Scaling Intelligence Qwen3 8B - 14B - 32B AI TEST
AI Summary
This video explores a comparison between non-reasoning large language models (LLMs) of different sizes—8 billion, 14 billion, and 32 billion trainable parameters—particularly focusing on their performance as agents in complex problem-solving tasks. The presenter uses a reproducible platform accessible to all viewers to run tests on the elevator control challenge, which involves reaching floor 50 with various constraints including button presses and energy management.
Key points discussed:
- The difference in problem-solving capabilities between 8B, 14B, and 32B models.

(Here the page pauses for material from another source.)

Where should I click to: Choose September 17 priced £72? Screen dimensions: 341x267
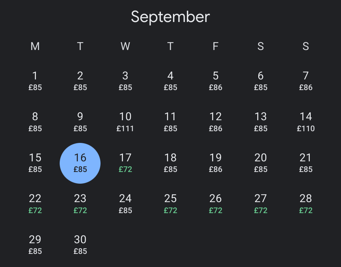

- The models tested include Deepseek R1 0528 versions with reasoning traces distilled into smaller models.
- Test complexity comprises intertwined dimensions like energy, time reversal, and complexity, somewhat analogous to a Rubik’s Cube.
- Experimental results showed the 8B model could solve the task but often needed correction to avoid overshooting floors.

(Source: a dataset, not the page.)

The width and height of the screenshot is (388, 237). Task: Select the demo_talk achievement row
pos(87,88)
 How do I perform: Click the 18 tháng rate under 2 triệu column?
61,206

- The 14B model had more internal causal reasoning but struggled with certain constraint optimizations, such as energy management.
- At maximum creativity settings, the 14B model’s reasoning sequences became more complex but still lacked coherence in strategy.

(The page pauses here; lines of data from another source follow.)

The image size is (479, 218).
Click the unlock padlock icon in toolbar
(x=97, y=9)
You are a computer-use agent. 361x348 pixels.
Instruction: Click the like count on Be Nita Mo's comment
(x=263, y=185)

- The 32B model attempted brute-force solutions without deep strategy, reaching near optimal step counts but still faced boundary constraints issues such as overshooting the target floor.
- Overall conclusion: investing in higher-parameter models improves reasoning and planning capability, but pure runtime extension of non-reasoning models does not match reasoning models’ performance.
- The importance of reasoning traces and planning strategies in these LLM agents is emphasized.
- The video also discusses the challenge of multi-dimensional task complexity and possible approaches with multi-agent systems and orchestrated intelligence.
The video is a detailed demonstration of AI model benchmarking in a real-time control problem, highlighting trade-offs among model size, reasoning ability, and practical performance as autonomous agents.